## begin

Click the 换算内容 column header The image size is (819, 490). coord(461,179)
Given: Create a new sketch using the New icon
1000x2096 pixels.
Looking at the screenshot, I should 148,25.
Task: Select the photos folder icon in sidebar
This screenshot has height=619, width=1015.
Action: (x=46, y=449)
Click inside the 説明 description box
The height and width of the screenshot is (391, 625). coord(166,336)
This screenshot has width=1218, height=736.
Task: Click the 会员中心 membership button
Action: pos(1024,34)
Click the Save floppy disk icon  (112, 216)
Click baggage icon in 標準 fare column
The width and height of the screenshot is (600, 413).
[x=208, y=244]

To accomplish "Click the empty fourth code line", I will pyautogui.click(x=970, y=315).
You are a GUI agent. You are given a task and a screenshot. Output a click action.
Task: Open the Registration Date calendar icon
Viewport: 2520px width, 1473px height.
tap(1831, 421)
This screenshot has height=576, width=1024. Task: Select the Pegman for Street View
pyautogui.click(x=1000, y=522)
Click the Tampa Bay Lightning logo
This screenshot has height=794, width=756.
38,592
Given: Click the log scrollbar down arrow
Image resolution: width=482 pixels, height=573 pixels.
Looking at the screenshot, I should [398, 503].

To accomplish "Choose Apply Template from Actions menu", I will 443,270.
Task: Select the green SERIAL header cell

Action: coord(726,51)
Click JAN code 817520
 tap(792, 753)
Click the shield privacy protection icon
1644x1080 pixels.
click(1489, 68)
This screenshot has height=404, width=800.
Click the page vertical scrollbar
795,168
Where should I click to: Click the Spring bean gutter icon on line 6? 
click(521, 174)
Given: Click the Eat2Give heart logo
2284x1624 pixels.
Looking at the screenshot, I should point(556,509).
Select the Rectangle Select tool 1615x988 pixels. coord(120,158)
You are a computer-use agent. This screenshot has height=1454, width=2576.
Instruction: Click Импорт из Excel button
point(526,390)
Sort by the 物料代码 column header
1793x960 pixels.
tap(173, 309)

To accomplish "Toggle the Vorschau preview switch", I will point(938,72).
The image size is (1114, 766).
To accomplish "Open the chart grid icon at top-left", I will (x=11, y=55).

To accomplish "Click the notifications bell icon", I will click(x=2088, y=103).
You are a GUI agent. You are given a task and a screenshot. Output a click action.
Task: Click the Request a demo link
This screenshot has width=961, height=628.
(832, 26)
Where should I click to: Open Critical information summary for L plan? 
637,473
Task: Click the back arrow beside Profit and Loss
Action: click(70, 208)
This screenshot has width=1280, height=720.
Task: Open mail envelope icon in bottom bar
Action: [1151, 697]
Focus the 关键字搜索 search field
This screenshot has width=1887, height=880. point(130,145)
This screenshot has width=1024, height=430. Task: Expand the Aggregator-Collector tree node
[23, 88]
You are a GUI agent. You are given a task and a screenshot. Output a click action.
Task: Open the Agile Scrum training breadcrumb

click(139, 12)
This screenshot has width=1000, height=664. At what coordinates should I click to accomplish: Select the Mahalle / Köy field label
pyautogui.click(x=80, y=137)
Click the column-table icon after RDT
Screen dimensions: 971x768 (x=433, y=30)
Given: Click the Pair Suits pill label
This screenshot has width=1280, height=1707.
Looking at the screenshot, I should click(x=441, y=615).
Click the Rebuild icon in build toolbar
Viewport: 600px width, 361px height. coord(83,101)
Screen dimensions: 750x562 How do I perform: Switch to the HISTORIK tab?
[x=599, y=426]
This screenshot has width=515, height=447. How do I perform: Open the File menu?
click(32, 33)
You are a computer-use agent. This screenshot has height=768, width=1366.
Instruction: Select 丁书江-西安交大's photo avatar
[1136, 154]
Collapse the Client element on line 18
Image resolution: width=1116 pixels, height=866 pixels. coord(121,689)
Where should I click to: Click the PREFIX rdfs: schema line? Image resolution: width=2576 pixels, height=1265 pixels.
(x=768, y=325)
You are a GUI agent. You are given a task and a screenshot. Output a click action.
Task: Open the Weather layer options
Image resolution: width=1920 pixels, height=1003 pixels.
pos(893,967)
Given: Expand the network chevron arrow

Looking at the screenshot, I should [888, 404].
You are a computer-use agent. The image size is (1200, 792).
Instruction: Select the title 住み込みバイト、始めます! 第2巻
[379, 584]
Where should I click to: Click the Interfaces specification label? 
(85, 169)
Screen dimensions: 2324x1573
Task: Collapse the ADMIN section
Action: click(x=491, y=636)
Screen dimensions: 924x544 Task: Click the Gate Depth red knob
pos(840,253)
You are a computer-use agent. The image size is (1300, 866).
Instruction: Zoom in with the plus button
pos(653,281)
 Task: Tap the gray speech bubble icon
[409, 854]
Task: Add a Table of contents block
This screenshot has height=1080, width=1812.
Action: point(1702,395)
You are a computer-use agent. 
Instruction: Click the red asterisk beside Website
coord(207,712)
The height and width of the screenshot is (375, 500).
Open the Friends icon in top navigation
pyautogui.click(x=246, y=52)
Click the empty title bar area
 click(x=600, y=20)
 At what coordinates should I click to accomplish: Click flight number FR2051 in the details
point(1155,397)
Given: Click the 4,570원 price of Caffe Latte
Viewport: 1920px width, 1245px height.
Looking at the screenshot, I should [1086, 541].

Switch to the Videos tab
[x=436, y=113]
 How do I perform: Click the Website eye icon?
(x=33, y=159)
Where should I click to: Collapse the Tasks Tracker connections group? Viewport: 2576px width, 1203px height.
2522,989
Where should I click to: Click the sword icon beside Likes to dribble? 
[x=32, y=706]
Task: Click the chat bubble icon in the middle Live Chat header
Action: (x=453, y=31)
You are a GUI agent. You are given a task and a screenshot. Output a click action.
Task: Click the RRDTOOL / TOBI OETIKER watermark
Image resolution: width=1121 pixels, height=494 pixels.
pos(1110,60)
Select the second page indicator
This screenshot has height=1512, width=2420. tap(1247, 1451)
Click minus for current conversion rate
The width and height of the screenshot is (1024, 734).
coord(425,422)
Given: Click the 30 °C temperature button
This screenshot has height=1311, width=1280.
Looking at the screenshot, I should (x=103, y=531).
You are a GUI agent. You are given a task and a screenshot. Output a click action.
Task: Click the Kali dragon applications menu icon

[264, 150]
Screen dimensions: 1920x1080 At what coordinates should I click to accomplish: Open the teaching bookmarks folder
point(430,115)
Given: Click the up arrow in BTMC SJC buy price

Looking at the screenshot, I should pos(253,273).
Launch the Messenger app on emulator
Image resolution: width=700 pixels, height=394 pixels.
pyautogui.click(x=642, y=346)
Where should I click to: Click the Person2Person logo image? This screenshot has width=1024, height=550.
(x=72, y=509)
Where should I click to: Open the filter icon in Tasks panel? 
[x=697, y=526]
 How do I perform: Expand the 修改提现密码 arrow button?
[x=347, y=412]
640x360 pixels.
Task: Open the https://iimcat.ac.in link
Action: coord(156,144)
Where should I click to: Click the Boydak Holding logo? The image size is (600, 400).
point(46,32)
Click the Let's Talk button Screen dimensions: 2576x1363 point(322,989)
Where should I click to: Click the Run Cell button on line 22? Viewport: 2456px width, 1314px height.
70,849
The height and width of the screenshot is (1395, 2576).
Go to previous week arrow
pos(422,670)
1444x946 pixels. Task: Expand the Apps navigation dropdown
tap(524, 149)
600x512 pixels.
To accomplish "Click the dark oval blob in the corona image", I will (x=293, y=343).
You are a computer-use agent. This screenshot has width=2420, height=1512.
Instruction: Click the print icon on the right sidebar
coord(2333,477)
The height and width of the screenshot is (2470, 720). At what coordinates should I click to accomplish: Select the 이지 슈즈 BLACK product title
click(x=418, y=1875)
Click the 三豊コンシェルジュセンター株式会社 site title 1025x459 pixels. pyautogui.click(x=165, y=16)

## end

Prompt »
Pull out every line in the listing above that contains the word "navigation", and copy each of those lines in full.

Problem solution »
Open the Friends icon in top navigation
1444x946 pixels. Task: Expand the Apps navigation dropdown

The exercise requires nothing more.